§ **Required work**
Quote all of the data below word for word, omitting the pictures.

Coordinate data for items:
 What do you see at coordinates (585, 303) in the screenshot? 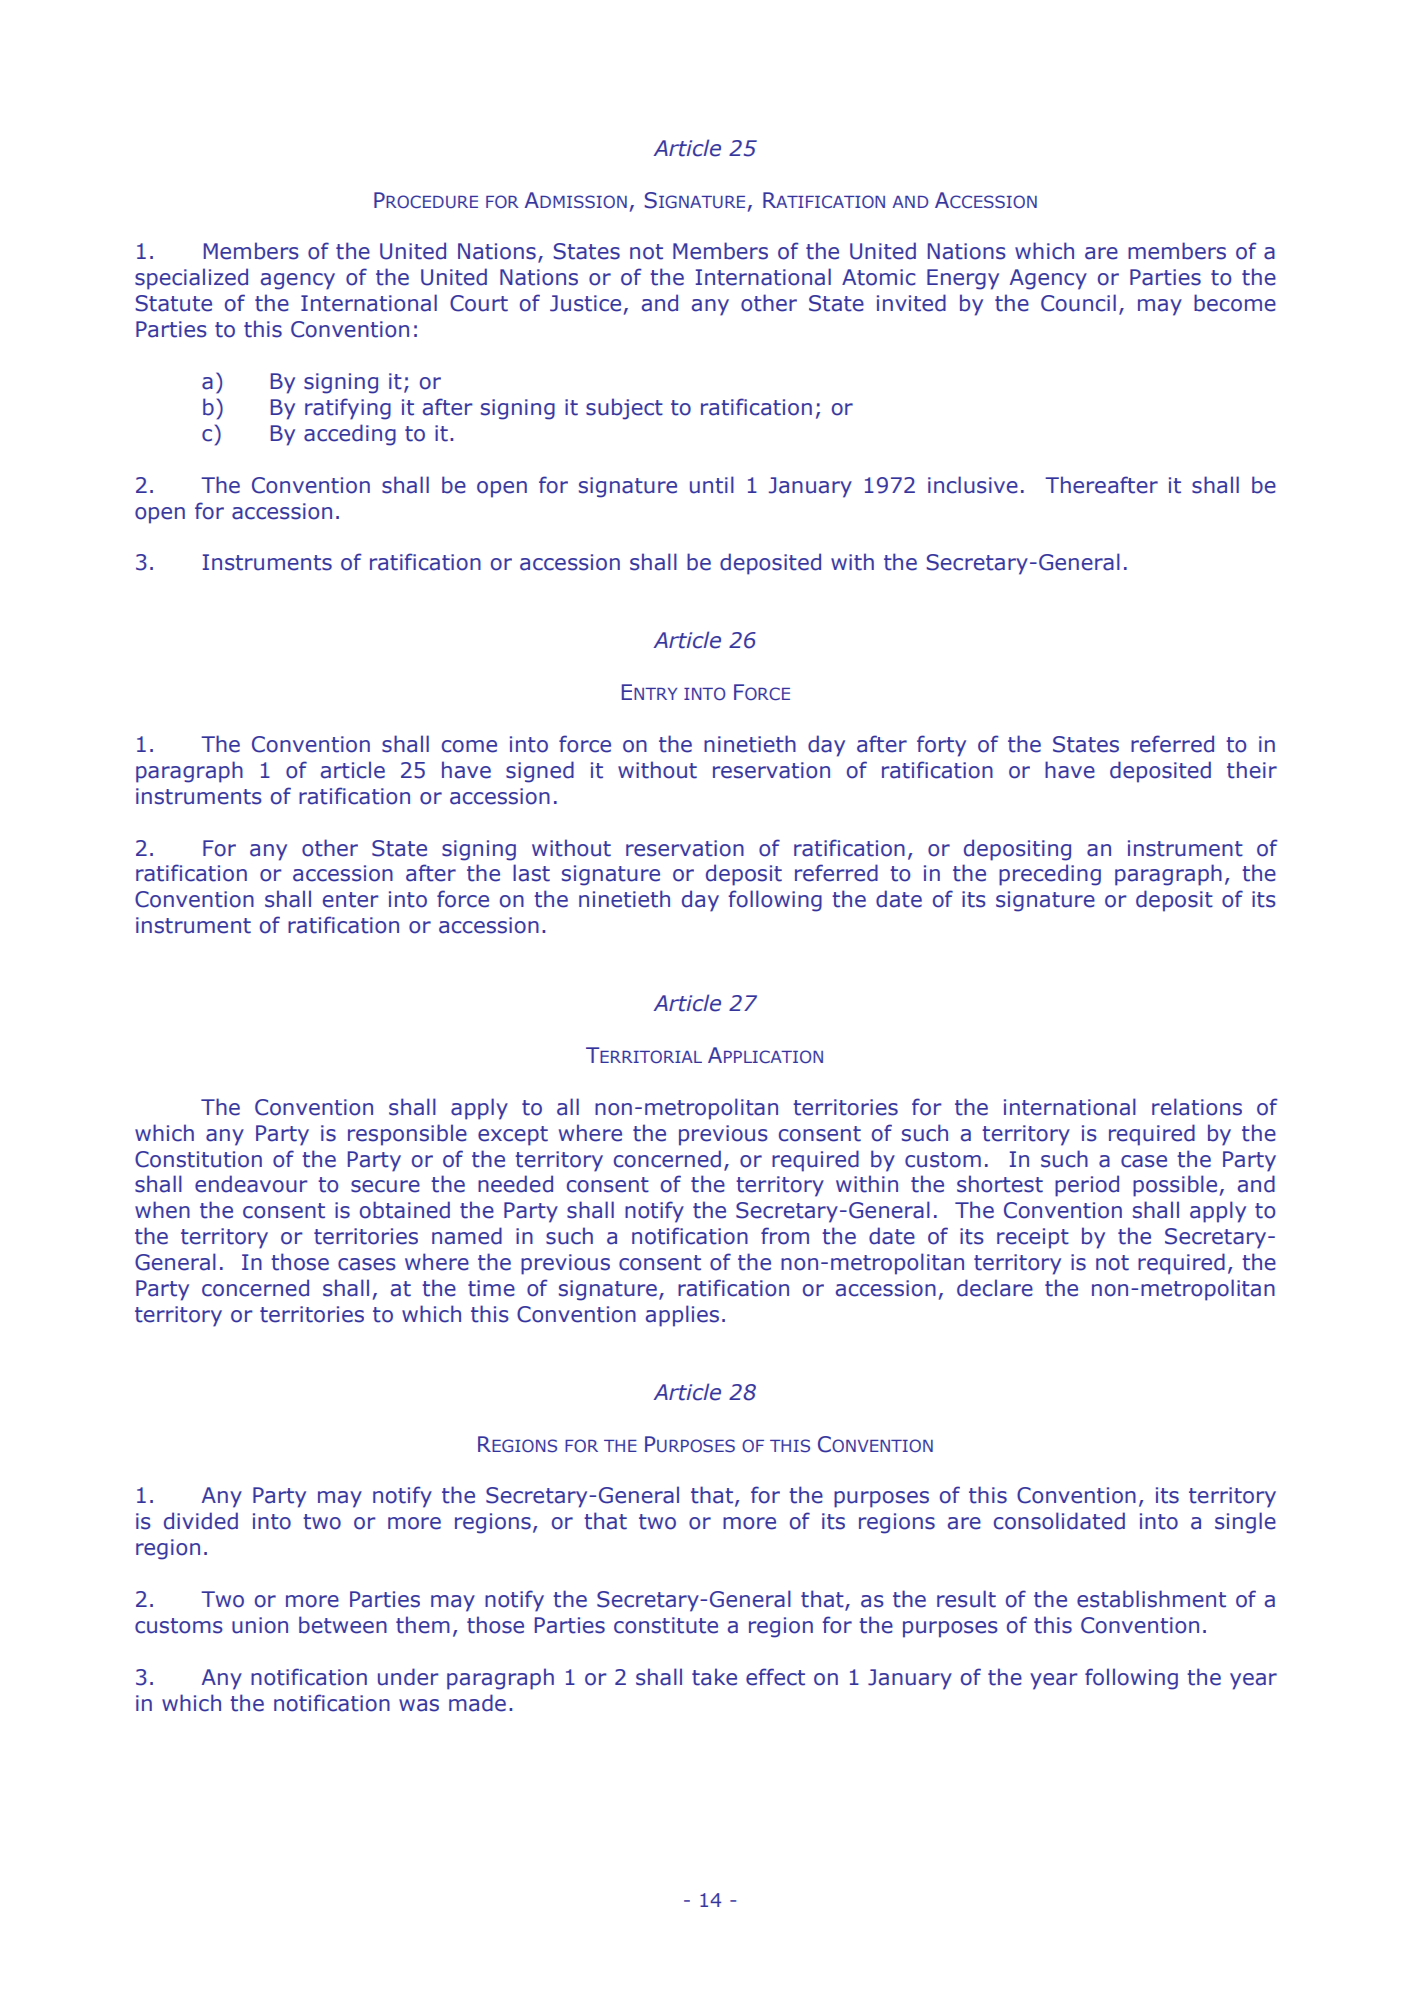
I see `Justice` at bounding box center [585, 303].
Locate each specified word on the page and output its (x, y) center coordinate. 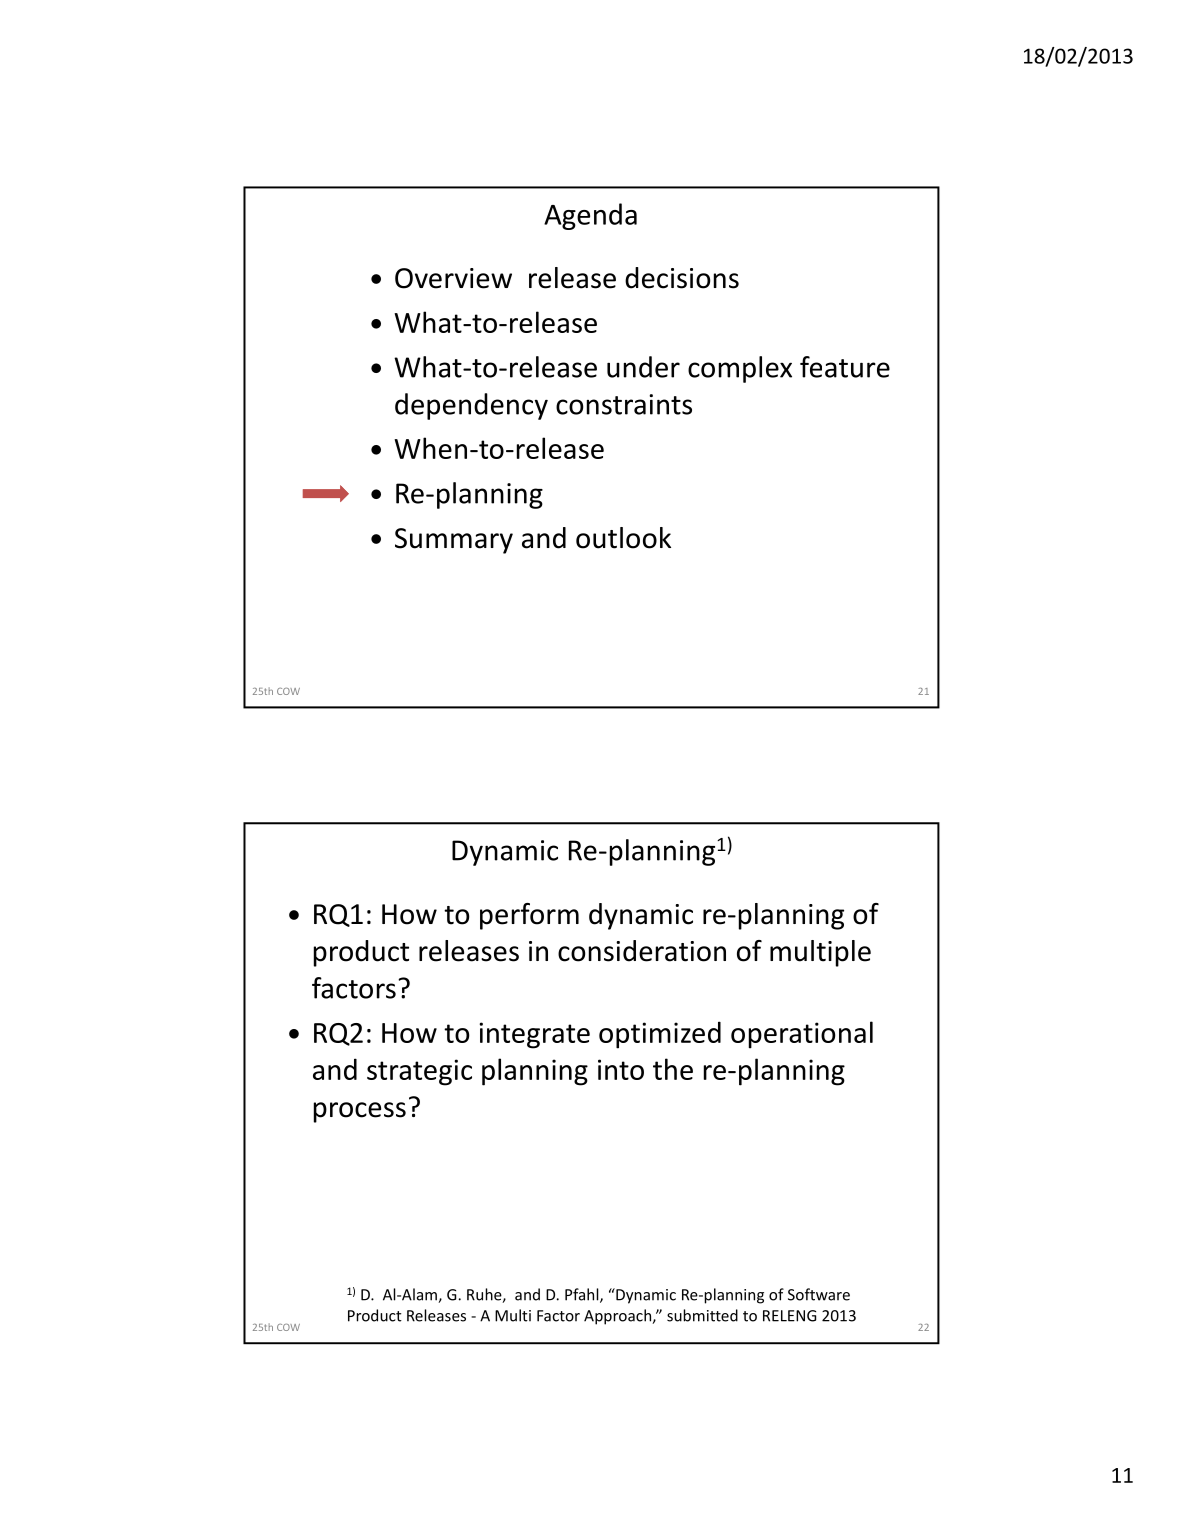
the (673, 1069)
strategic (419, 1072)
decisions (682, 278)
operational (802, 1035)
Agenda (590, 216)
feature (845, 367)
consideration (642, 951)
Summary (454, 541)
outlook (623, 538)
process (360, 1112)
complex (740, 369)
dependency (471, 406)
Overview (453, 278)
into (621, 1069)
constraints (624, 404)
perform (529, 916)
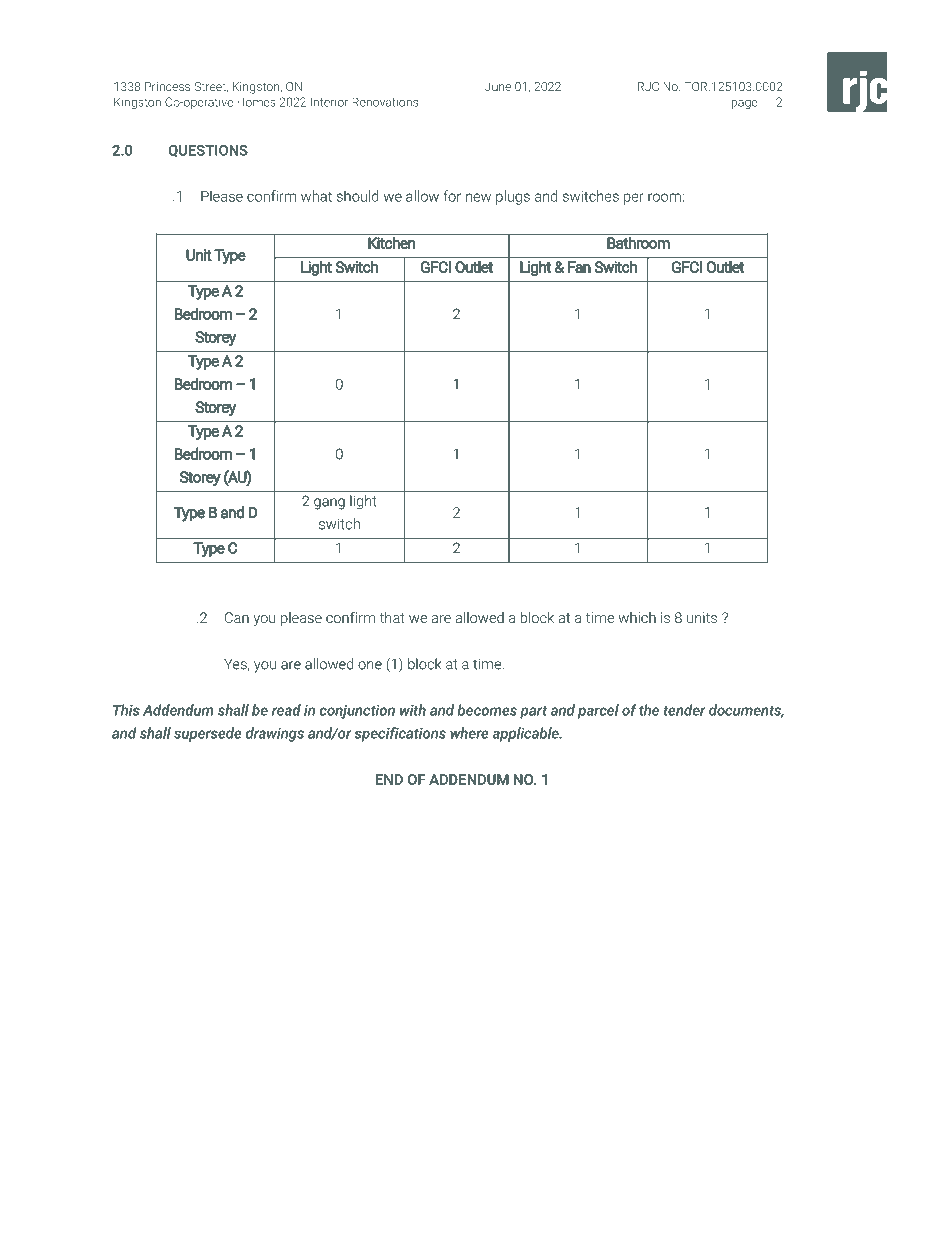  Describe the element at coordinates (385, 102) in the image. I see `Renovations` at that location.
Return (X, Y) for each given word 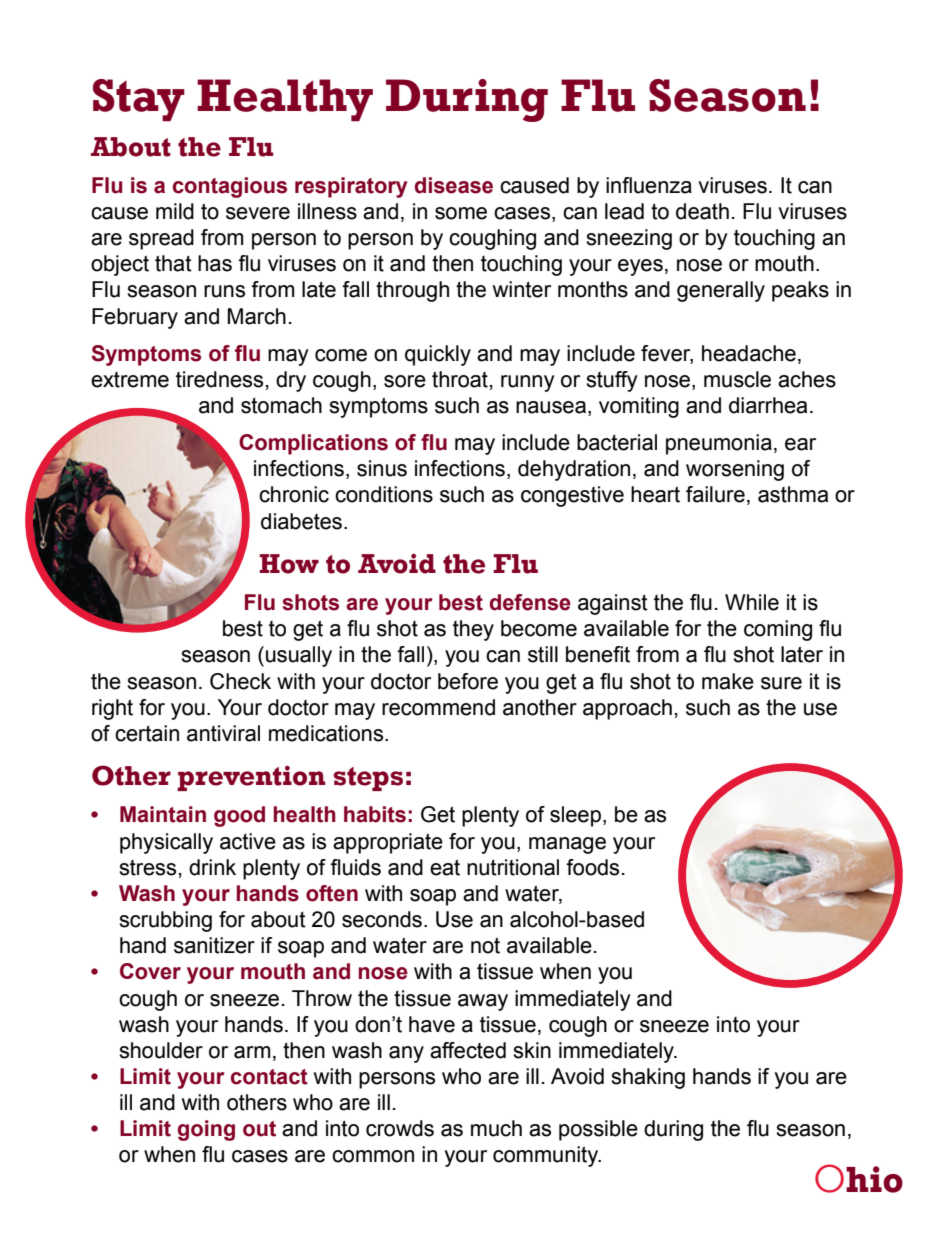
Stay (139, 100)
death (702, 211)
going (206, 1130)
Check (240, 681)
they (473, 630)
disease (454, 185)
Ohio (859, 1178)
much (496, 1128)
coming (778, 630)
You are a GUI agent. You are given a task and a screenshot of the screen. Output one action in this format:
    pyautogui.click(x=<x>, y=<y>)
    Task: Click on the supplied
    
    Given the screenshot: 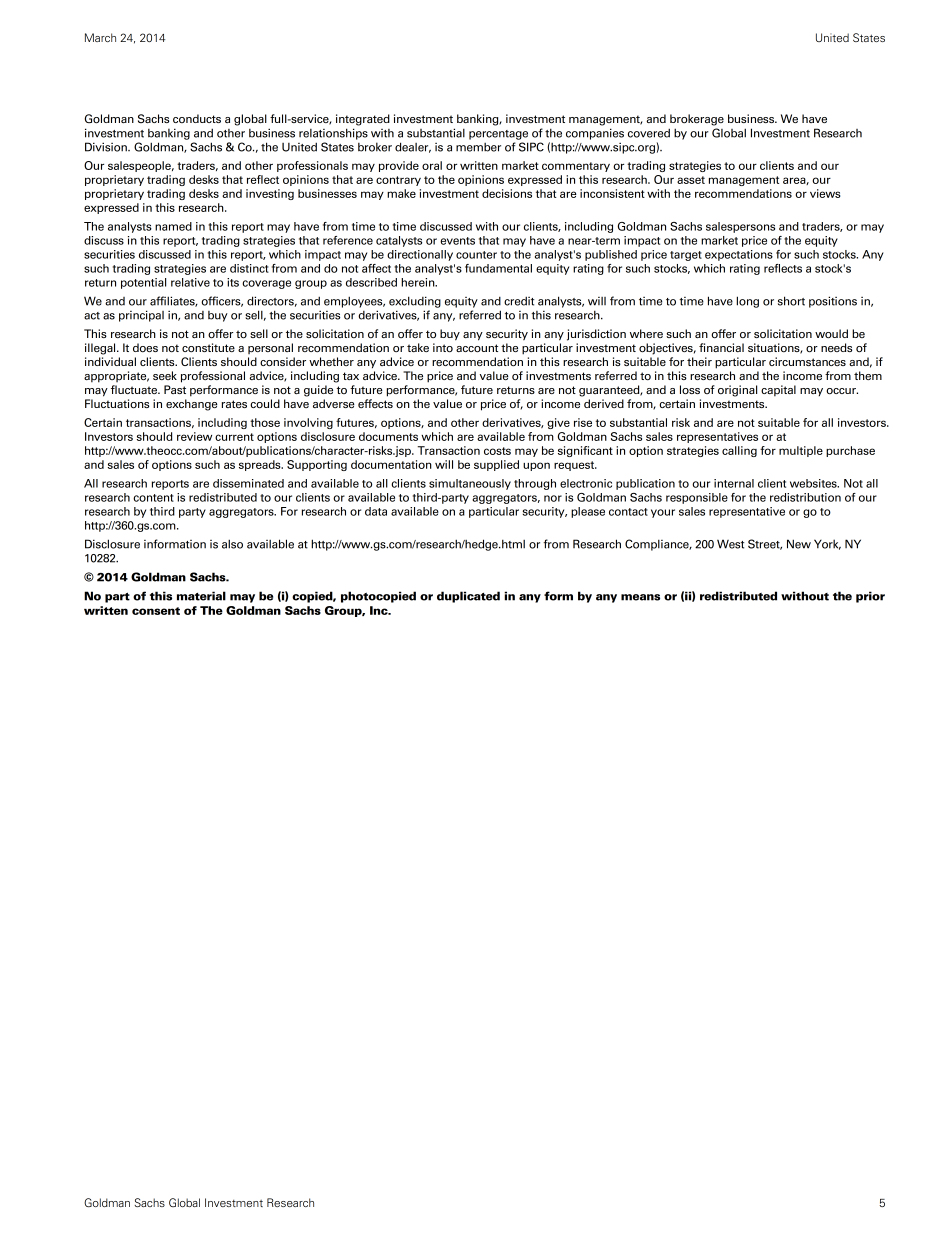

§ **Exercise response**
 What do you see at coordinates (585, 303) in the screenshot? 
I see `Justice` at bounding box center [585, 303].
Locate each specified word on the page and output its (x, y) center coordinate. 
the (673, 1069)
strategic (419, 1072)
decisions (682, 278)
operational (802, 1035)
Agenda (590, 216)
feature (845, 367)
consideration (642, 951)
Summary (454, 541)
outlook (623, 538)
process (360, 1112)
complex (740, 369)
dependency (471, 406)
Overview (453, 278)
into (621, 1069)
constraints (624, 404)
perform (529, 916)
  Describe the element at coordinates (385, 102) in the image. I see `Renovations` at that location.
Return (X, Y) for each given word 
Stay (139, 100)
death (702, 211)
going (206, 1130)
Check (240, 681)
they (473, 630)
disease (454, 185)
Ohio (859, 1178)
much (496, 1128)
coming (778, 630)
You are a GUI agent. You are given a task and a screenshot of the screen. Output one action in this format:
    pyautogui.click(x=<x>, y=<y>)
    Task: Click on the supplied
    
    Given the screenshot: 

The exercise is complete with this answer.